Разумеется, я ни малейшего представления не имела, какие деревья нужны на частокол. Но, судя по тому, что прорасти в удобренной гусе-лебединым пометом земле ни одно бревно не попыталось, все-таки именно сухие.
— Ну, так они ребята молодые, откуда им знать, сухое дерево или есть в нем еще немного жизни, — вкрадчиво продолжила я. — Ты бы, дед, позаботился, чтобы не обознались.
— Позаботился… — протянул Леший, опасливо косясь через плечо. — Дык…
— Эй, гляньте, это не Лешак там? — донеслось из-за ближайших деревьев, и лохматый хозяин леса подскочил как испуганный заяц.
— Позабочусь, — затараторил он. — Сам пришлю сухие! Но чтоб больше ни одного мухомора, ни одной поганки не брала, негодная!
— Точно Лешак! — крикнул кто-то.
— Сам пришлю, — пискнул тот, поспешно ввинчиваясь в землю.
— И смотри, чтоб ровные, — крикнула я в быстро затягивающуюся дыру на том месте, где незваный гость стоял еще секунду назад.
— День добрый, хозяйка, — пробасили в один голос двое чешуйных, прошагав мимо в одних штанах, но с полотенцами через плечо.
— Добрый, добрый, — кивнула я, не отказав себе в удовольствии полюбоваться красавчиками. Со спины, разумеется.
А когда перевела взгляд обратно на лес, то чуть не села, где стояла. Он шел ко мне.
Огромные деревья с обломанными сучьями, а кое-где даже обугленные, медленно двигались вперед, вытаскивая из земли длинные узловатые корни. Расширившимися от ужаса глазами я следила, как все новые и новые лесные покойнички выбираются из небытия, раздвигая густой подлесок.
Если я и не заорала на весь Буян, то только потому, что дар речи забился куда-то в пятки вместе с бешено колотящимся от ужаса сердцем. А когда я вспомнила, что в таких случаях положено делать, лесные исполины уже перешли ко второй части Марлезонского балета. Ветки отлетали в стороны сами собой, словно под ударами огромного невидимого топора, длинные, действительно ровные стволы подскакивали в воздух, оставляя на земле низкие пни, и валились на землю как скошенная трава. Причем эта мечта термита еще и сама собой укладывалась в штабеля рядом с частоколом.
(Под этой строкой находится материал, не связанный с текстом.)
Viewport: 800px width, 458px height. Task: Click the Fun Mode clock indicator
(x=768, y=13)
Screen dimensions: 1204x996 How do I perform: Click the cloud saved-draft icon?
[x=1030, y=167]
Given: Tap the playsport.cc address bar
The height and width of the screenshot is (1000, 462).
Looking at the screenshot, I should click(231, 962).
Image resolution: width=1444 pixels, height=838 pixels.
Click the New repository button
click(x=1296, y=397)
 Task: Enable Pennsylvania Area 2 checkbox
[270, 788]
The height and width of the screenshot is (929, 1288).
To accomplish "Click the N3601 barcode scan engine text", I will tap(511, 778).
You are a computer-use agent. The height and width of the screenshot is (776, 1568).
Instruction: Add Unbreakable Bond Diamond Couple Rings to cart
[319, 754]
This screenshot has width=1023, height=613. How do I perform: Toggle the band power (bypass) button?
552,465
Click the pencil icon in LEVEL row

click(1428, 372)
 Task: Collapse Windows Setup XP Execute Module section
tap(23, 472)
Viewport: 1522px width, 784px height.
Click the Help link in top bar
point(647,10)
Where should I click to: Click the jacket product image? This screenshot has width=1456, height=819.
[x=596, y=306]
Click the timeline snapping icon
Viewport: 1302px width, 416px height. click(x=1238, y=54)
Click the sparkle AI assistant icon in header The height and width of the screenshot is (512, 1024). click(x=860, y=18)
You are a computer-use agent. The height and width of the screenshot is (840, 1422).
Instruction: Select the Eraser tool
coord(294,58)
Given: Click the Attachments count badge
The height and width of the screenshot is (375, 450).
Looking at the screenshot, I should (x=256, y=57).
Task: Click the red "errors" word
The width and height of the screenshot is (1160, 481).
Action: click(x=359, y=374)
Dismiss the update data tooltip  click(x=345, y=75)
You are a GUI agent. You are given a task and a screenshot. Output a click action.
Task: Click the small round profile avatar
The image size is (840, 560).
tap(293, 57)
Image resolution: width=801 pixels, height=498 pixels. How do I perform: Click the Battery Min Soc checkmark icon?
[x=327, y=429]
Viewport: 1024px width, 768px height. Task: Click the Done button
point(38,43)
«Мать, мать, мать… — беззвучно пробормотала я себе под нос, чувствуя, как спина покрывается холодным потом. — Ты за языком-то следи, мать… Это Яга у нас всемогущая ведьма, наверное… А ты — беспомощная, хоть и офигенно наглая попаданка!»
Не прошло и пяти минут, которые я провела у калитки, застыв соляным столбом с отвисшей челюстью, как все пространство между частоколом и стеной живого леса было завалено буреломом из веток и выкорчеванных пеньков. А среди этого месива островками насмешливого порядка возвышались штабеля ровных бревен сорта «Хоть сейчас на мачту».